Lowe’s Cos. reported a profit increase of nearly 11 percent Monday for the third quarter, and warned its fourth-quarter results would be weaker than expected.
But investors sent shares of the nation’s second largest home improvement chain higher. One analyst said investors appear to be looking beyond the slowing housing market and deflation in certain commodity categories.
“The point is, everyone knows about the economic bad news, now it’s time to look forward,” said Stephanie Hoff, senior retail analyst with Edward Jones. “This time next year we should see a rebound.”
Lowe’s shares rose 19 cents to $30.67 in afternoon trading on the New York Stock Exchange.
Lowe’s said it earned $716 million, or 46 cents a share, for the three months ended Nov. 3, up from $646 million, or 40 cents a share, a year earlier.
Revenue rose to $11.2 billion from $10.6 billion a year earlier. But same-store sales, or sales in stores open at least one year, a key measure of industry performance, fell 4 percent.
“Much slower sales trends at Lowe’s lately do not bode well for prospects for the company over the next several quarters,” UBS analyst Brian Nagel said in a research note.
Analysts surveyed by Thomson Financial had been looking for net income of 43 cents a share on revenue of $11.49 billion.
Still, its net income was down from the $935 million reported in the second quarter as home improvement chains face pressure from the weakening housing market.
For the fourth quarter, Lowe’s expects a 4 percent decline in sales from last year’s $10.8 billion, implying sales of $10.37 billion and missing analyst’s revenue expectations of $10.8 billion.
“With a declining housing market as the backdrop, we believe that Lowe’s will struggle with weak sales,” over the next several quarters, Prudential analyst Mark J. Rowen wrote in a client note adding that “shares will continue to be under pressure.”

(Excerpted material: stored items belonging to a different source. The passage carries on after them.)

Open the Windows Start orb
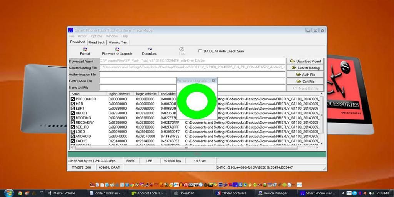The image size is (394, 197). (x=8, y=193)
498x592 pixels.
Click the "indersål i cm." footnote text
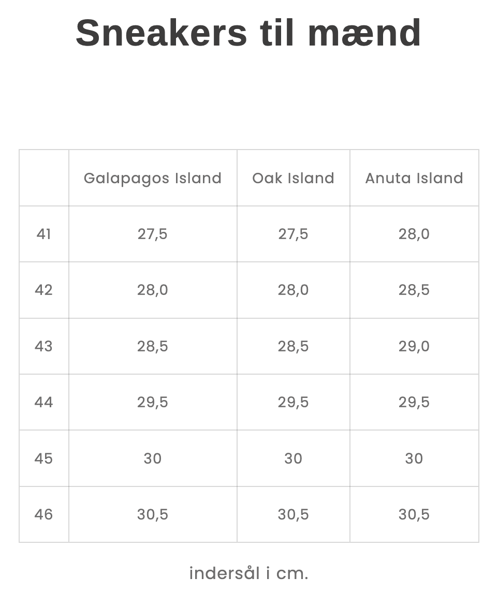click(x=248, y=573)
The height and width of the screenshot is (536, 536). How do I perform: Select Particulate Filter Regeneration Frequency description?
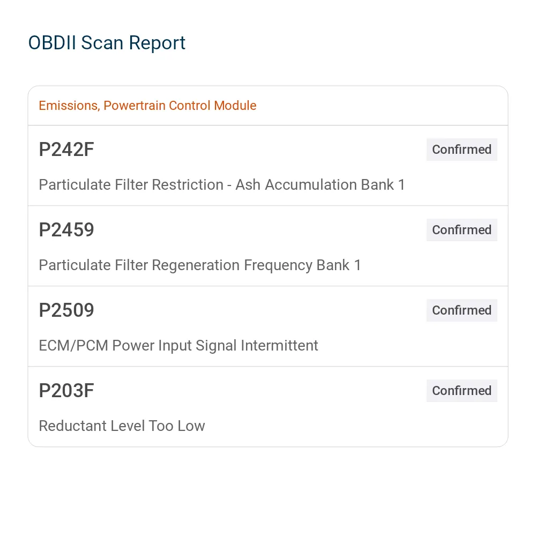pos(200,265)
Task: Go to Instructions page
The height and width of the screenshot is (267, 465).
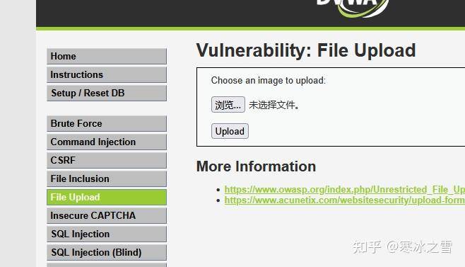Action: (x=107, y=74)
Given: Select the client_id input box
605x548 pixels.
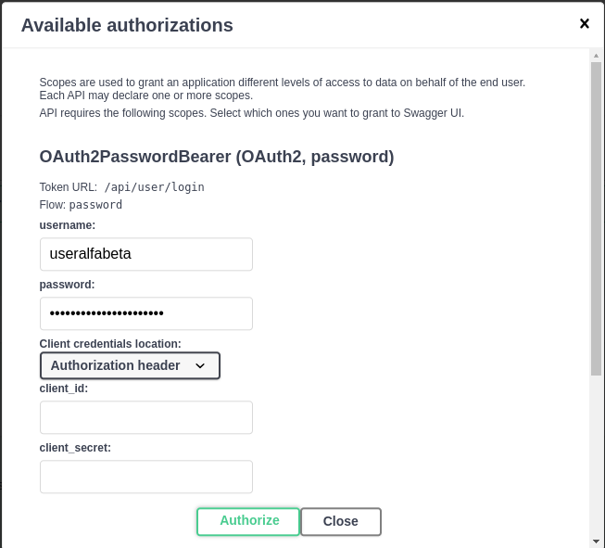Looking at the screenshot, I should click(146, 417).
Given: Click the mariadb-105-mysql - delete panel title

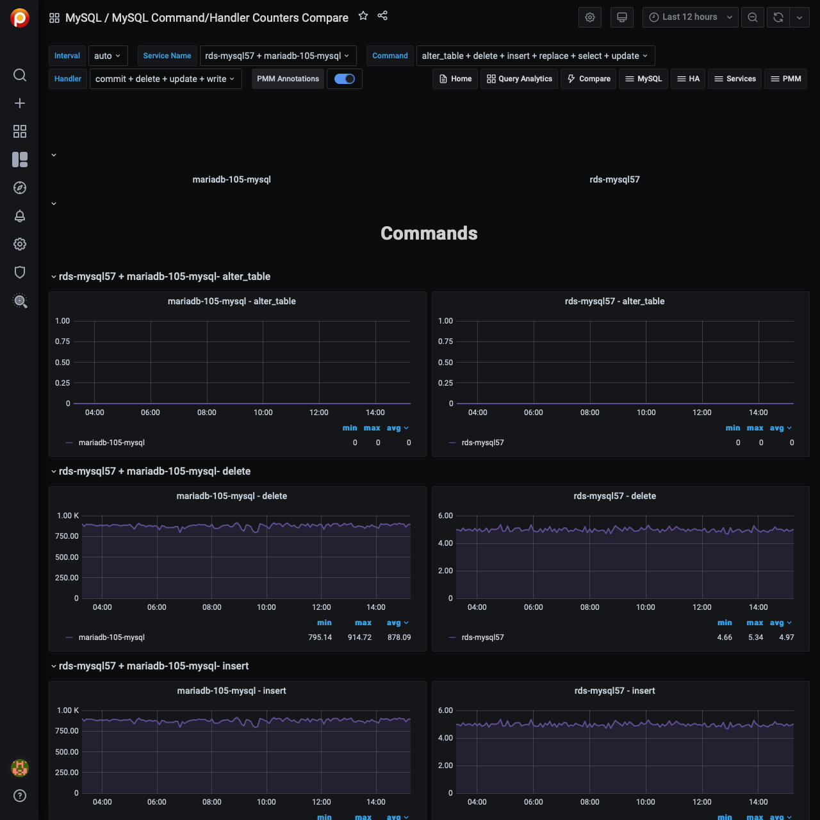Looking at the screenshot, I should pyautogui.click(x=231, y=496).
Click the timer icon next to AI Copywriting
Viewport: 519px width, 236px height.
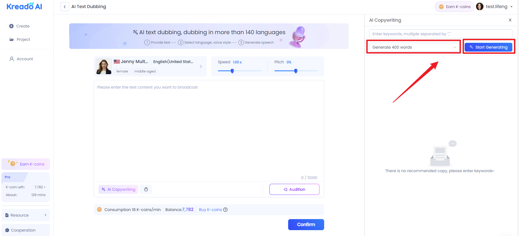pyautogui.click(x=146, y=189)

Lowe’s and larger rival The Home Depot Inc. benefited from strong U.S. home sales and hurricane-related demand a year ago, but now face difficult comparisons as the housing market cools.
Last week, Home Depot reported lower than expected third-quarter results and cut its full-year sales and profit forecasts, blaming the downturn in the housing sector.
Lowe’s said fewer damaging hurricanes and lower lumber prices also hurt third-quarter sales, and it forecast a same-store sales decline of 4 percent to 6 percent for the fourth quarter, and a profit of 36 cents to 38 cents per share. Analysts expect 41 cents per share.
“If we had to declare a winner from Q3 results it would be Home Depot,” Credit Suisse analyst Gary Balter said in a research note. He added that while Lowe’s has better distribution and cleaner stores, it trails Home Depot in sales per store and has not been as successful with contractors.
Lowe’s Chief Executive Robert A. Niblock said he expects headwinds will remain through the end of the year and the first half of 2007, and told analysts on a call that the “second half of next year we should start trending more favorably.”
On Monday, the National Association of Realtors reported that sales of existing homes fell in 38 states during the summer, dipping to a seasonally adjusted annual rate of 6.27 million units nationwide, down by 12.7 percent from the same period a year ago.
“We have a more conscious consumer now because they hear about the housing trends,” Niblock said. “Consumers will take a little breather, understand that we are moving through the housing cycle, and then traditional home improvement projects will pick up.”
For the first nine months of the year, Lowe’s earned $2.49 billion, or $1.59 a share, versus $2.07 billion, or $1.29 a share, a year ago. Revenue for the first nine months rose to $36.5 billion from $32.4 billion a year ago.
For the year, Lowe’s sees sales growth of 9 percent from last year’s $43.2 billion, implying sales of $47.13 billion. Wall Street was expecting sales of $47.64 billion.
Lowe’s also forecast flat same-store sales and profit for the year between $1.95 and $1.97 per share. Analysts see earnings of $1.97 per share.